We all know that timing the market is pretty well impossible, but you can watch certain economic indicators to get clues as to what is happening in the economy.  This in turn helps us make smarter investment decisions.

A (Very) Brief Economy Lesson

The economy moves in cycles.  If I drew a diagram it would look like a roller coaster with troughs at the bottom and peaks at the top of each loop.  Like a roller coaster there can be gradual changes, or steep climbs and stomach-churning drops.  Going from trough to peak is called expansion and from peak to trough is a contraction.

Key Economic Indicators

How do you know where we are in the economic (or business) cycle?  There are entire courses and books on economics (and most economists never agree with each other), but there are some clues that are readily available to the general public in the economic section of any major newspaper or financial website.  These are called indicators.  There are three main types of economic indicators:

  • Lagging indicators change after the economy has already begun to follow a particular cycle.
  • Leading indicators show what is going to potentially happen in the future.
  • Coincident indicators show what is happening in the economy right now.

Some Indicators You Should Watch

  1. Unemployment figures are lagging indicators so they might confirm that the cycle is in fact rising or falling.  Track reports that give the number of people on the unemployment rolls.
  2. Consumer confidence is a leading indicator as it refers to how consumers feel about the future of the economy.  If consumer confidence is high, they are much more likely to spend which translates into higher profits for companies which can lead to higher stock prices.  Of course, if confidence is low it means consumers are going to be saving their money instead of spending it.
  3. Retail sales is a coincident indicator, which gives clues as to how the consumer is actually behaving.  The first industry to recover after a contraction if frequently retail.  Then the demand for goods pushes businesses to produce more products, which often leads to a spike in manufacturing and materials.
  4. Real estate and new housing starts figures are a leading indicator of economic activity.  Individuals will make big-ticket purchases when they feel their jobs are secure and that they will be able to keep up with their mortgage payments.
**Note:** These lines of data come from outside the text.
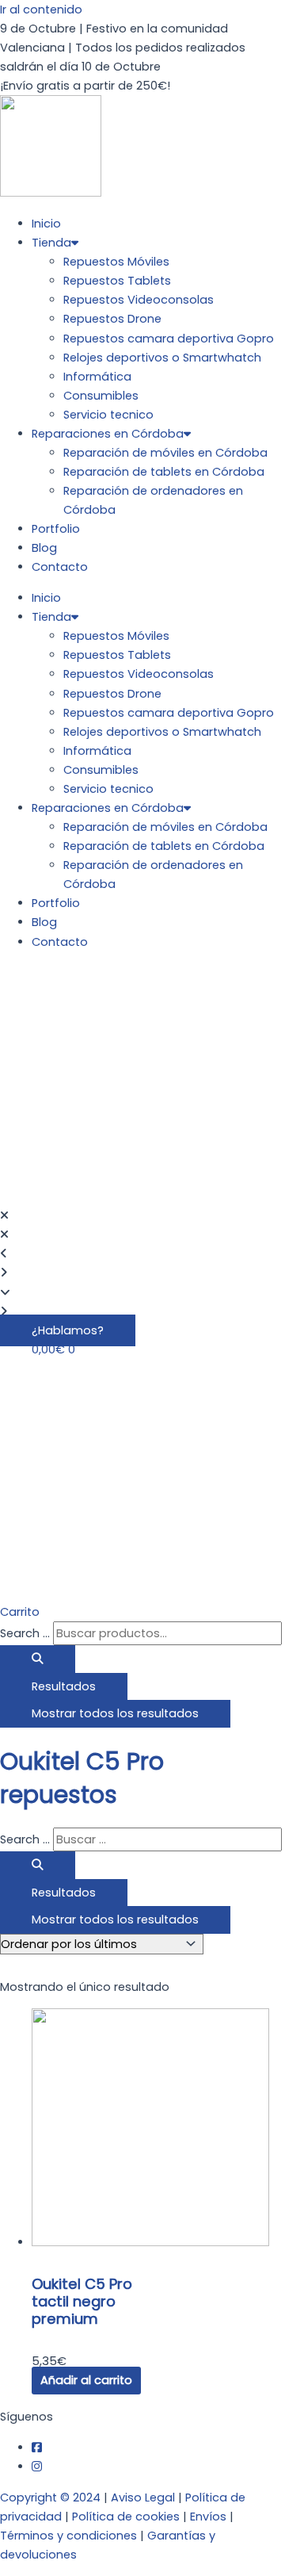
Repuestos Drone (112, 319)
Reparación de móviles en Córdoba (165, 453)
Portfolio (56, 529)
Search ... (25, 1633)
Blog (44, 548)
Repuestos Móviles (116, 262)
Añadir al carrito (86, 2380)
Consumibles (101, 396)
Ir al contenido (41, 9)
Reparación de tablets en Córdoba (163, 472)
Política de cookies (126, 2516)
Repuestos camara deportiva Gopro (168, 338)
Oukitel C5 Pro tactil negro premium (82, 2301)
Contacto (60, 567)
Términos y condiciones (68, 2535)
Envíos (208, 2516)
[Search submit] (37, 1659)
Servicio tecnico (108, 415)
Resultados (64, 1686)
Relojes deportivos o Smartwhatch (162, 358)
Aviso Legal (143, 2497)
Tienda (51, 243)
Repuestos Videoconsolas (138, 300)
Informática (97, 377)
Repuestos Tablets (117, 281)
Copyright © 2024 (50, 2497)
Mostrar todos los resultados (115, 1713)
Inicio (46, 224)
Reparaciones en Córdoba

There are many other indicators you can track including manufacturing and industrial trends, and inflation.  It’s important to monitor a number of different indicators before you change investment strategies to see if they signal the same thing.

Don’t worry about being too precise with the timing.  Each phase will last some time and you’ll have ample opportunity to read the signs and take appropriate measures.

With the current global economic crisis there is a lot of talk about a coming recession to equal that in 2008.  However, recent data on consumer confidence, retail spending and employment figures are trending upwards.

Do we look for good opportunities to buy, or keep our money in a savings account while we wait and see what happens next?  What do you think?